PhilosoBits Biweekly #008 - The Enemy Is Expectation | March 5, 2023

The Enemy Is Expectation


Book VII of Meditations finds Marcus Aurelius reminding us of the futility of anger toward external events, "for they do not care." In other words, life is indifferent toward us.

Often found at the root of frustration is expectation. We expected to be at a certain place by this point. We expected a specific response (or one at all). We expected one decision to make everything else fall into place. What life's indifference tells us is that we must be consistent in our own pursuit of contentment, recognizing that the biggest decision is the commitment to making several decisions, day in and day out, in service of who we aim to be. 

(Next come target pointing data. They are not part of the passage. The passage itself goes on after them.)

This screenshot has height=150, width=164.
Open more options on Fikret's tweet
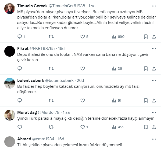click(x=154, y=49)
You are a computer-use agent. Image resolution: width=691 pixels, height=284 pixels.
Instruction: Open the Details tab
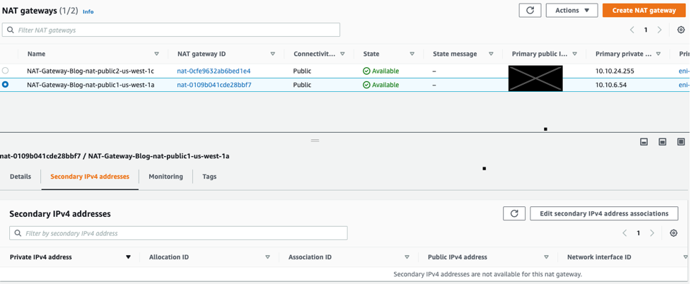[x=21, y=177]
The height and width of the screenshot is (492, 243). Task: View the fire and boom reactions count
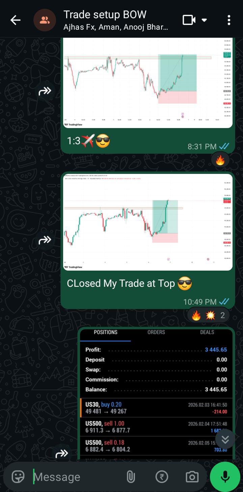click(x=208, y=315)
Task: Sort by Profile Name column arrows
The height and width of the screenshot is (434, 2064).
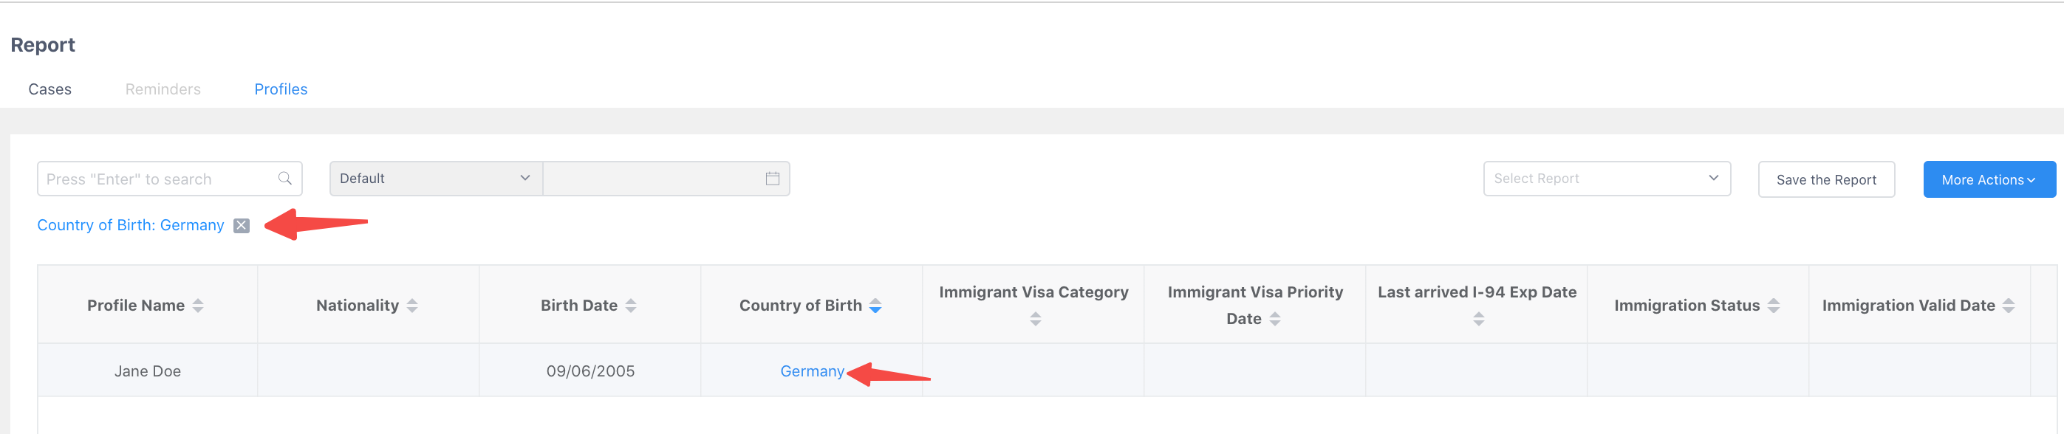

"I am the decisive element," poet and novelist Johann Wolfgang von Goethe wrote. "It is my personal approach that creates the climate. It is my daily mood that makes the weather. I possess tremendous power to make life miserable or joyous."

Where expectation looms and threatens, agency is the antidote. We quell the pain of expectation by choosing to be our own benefactor, usefully aware that matters not guaranteed should not be expected.

Life does not promise ease, comfort, or that others will follow through, nor does it promise that factors of environmental and relational variability won't challenge our best-laid plans. Instead, the inevitability of any possibility demands that we be the sturdy element—the decisive element.

The enemy is expectation; sufficiency is our response.